Copyright © 2018 Martin Omulindi Oyugi et al. This is an open access article distributed under the Creative Commons Attribution License, which permits unrestricted use, distribution, and reproduction in any medium, provided the original work is properly cited.

Abstract

Ticks cause approximately $17–19 billion economic losses to the livestock industry globally. Development of recombinant antitick vaccine is greatly hindered by insufficient knowledge and understanding of proteins expressed by ticks. Ticks secrete immunosuppressant proteins that modulate the host’s immune system during blood feeding; these molecules could be a target for antivector vaccine development. Recombinant p36, a 36 kDa immunosuppressor from the saliva of female Dermacentor andersoni, suppresses T-lymphocytes proliferation in vitro.

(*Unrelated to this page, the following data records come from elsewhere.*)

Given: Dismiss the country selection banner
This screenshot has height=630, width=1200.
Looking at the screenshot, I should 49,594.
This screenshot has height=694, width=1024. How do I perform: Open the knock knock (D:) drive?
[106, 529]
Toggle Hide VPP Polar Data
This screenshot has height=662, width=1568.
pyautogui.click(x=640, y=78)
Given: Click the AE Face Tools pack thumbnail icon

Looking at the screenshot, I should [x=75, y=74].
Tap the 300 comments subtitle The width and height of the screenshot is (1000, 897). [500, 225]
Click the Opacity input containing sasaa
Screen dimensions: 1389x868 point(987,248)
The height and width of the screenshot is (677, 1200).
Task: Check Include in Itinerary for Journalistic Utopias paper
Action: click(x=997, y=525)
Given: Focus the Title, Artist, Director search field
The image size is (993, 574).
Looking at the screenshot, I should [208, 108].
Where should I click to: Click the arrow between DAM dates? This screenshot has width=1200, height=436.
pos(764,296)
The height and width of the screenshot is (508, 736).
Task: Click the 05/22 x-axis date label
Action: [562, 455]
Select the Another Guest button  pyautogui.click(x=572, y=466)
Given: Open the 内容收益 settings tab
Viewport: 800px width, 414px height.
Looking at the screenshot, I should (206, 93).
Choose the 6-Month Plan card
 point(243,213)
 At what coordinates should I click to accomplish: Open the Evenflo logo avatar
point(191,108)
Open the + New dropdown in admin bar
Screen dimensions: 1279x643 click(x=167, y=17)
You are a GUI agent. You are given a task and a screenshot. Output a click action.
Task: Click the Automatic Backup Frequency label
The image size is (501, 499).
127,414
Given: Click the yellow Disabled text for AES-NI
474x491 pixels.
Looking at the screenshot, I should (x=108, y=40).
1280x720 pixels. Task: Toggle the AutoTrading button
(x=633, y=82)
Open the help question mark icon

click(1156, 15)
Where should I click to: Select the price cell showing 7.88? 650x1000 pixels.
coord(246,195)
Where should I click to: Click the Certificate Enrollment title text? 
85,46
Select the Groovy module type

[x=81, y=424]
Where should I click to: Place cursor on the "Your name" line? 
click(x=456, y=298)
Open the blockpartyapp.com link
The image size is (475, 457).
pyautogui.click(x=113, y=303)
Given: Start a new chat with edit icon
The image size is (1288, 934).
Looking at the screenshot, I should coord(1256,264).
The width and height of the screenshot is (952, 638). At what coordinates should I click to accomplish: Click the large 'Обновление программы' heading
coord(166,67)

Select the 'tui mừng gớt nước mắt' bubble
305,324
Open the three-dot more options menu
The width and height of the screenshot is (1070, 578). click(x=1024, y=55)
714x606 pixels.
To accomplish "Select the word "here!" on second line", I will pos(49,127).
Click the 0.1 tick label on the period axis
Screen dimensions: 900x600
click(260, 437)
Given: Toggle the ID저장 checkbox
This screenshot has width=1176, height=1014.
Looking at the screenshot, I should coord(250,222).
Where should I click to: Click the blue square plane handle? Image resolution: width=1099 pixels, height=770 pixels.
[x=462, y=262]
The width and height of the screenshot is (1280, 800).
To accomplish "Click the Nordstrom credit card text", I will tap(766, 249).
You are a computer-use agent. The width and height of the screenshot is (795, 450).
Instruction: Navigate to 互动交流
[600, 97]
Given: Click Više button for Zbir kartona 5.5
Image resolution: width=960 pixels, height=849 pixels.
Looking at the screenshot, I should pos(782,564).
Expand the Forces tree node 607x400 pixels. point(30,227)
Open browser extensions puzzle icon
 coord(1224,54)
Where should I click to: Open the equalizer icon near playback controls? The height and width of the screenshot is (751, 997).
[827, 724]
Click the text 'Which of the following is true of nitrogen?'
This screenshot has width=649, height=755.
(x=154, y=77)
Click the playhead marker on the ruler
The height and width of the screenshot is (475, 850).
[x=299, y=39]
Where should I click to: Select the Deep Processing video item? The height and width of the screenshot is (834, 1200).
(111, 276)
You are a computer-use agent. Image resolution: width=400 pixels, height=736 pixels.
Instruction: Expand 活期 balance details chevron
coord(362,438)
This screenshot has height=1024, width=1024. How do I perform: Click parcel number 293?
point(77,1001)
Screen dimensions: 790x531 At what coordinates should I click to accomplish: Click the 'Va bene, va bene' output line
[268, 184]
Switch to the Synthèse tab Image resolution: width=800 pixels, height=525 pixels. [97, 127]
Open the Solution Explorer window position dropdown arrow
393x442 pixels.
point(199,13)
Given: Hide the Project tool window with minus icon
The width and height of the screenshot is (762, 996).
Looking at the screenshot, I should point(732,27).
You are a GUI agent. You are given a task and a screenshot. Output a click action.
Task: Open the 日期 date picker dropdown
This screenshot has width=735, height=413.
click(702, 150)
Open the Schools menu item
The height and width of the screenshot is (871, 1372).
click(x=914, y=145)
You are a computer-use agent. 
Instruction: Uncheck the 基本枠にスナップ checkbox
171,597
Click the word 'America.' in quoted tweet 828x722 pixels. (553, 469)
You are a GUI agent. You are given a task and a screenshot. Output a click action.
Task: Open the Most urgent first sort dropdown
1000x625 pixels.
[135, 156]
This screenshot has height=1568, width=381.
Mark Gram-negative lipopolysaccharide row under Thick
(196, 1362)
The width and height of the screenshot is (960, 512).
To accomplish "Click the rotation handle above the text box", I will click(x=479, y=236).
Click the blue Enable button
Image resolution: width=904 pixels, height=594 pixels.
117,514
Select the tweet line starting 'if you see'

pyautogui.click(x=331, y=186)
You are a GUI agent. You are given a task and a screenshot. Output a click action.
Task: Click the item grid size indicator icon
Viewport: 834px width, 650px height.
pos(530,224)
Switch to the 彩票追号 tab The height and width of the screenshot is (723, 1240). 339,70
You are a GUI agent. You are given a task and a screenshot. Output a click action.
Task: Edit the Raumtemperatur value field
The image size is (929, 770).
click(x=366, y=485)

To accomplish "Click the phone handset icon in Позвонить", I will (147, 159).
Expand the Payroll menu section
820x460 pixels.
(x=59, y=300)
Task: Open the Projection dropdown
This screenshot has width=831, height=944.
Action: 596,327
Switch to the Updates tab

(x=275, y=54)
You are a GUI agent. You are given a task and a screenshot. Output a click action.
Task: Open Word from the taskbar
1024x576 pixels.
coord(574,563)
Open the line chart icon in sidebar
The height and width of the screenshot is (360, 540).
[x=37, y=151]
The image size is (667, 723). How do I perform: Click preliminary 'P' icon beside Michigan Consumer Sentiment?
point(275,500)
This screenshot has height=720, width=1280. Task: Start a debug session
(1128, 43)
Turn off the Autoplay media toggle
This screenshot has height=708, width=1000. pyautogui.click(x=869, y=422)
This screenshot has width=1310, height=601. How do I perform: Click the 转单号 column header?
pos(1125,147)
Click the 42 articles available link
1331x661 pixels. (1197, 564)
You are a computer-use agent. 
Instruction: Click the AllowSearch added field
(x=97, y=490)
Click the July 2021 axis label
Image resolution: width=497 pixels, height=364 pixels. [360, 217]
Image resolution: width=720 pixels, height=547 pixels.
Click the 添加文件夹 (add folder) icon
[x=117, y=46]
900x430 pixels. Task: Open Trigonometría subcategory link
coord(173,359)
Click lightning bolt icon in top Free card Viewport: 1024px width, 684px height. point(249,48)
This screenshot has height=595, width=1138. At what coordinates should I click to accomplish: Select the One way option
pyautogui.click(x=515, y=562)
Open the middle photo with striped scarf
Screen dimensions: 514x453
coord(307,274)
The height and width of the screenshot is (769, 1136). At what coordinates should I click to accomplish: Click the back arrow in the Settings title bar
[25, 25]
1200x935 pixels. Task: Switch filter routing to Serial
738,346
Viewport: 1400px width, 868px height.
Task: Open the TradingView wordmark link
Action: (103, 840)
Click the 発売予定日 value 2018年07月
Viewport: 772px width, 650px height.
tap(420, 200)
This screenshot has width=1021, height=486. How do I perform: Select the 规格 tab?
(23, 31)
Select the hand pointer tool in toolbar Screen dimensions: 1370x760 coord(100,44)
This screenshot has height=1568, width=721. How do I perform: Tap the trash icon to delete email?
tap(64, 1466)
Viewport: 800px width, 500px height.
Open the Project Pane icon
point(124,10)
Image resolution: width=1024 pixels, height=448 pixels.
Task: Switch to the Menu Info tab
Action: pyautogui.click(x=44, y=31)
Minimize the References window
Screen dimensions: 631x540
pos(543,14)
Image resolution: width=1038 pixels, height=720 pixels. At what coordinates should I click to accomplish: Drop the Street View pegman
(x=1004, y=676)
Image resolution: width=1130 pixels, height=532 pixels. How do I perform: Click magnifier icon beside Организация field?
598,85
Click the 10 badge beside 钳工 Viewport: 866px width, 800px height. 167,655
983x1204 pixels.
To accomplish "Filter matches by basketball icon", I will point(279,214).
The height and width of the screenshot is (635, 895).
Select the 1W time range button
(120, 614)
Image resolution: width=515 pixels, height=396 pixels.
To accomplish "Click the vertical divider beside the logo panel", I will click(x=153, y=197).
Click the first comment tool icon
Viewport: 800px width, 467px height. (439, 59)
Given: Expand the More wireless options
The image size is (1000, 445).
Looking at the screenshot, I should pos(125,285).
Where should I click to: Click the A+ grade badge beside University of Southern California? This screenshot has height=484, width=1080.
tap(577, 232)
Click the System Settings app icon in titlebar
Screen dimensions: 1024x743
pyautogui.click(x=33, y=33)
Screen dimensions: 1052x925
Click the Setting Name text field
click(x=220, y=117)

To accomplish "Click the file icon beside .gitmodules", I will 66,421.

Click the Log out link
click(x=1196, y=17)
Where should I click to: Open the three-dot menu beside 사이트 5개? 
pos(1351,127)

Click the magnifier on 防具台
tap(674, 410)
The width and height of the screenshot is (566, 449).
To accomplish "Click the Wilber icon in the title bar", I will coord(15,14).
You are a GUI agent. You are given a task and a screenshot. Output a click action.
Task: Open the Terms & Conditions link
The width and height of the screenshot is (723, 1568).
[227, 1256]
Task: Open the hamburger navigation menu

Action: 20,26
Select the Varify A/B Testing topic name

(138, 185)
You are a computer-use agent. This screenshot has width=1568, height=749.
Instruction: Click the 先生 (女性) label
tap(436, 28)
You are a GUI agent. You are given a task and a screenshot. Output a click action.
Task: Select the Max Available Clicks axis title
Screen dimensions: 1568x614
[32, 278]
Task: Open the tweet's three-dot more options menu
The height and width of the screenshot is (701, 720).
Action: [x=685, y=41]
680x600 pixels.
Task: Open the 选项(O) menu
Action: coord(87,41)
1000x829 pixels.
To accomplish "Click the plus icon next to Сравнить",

To identify potential unique structural and dynamic properties responsible for the immunosuppressive function of p36 proteins, this study utilized bioinformatic tool to characterize and model structure of D. andersoni p36 protein. Evaluation of p36 protein family as suitable vaccine antigens predicted a p36 homolog in Rhipicephalus appendiculatus, the tick vector of East Coast fever, with an antigenicity score of 0.7701 that compares well with that of Bm86 (0.7681), the protein antigen that constitute commercial tick vaccine Tickgard™. Ab initio modeling of the D. andersoni p36 protein yielded a 3D structure that predicted conserved antigenic region, which has potential of binding immunomodulating ligands including glycerol and lactose, found located within exposed loop, suggesting a likely role in immunosuppressive function of tick p36 proteins. Laboratory confirmation of these preliminary results is necessary in future studies.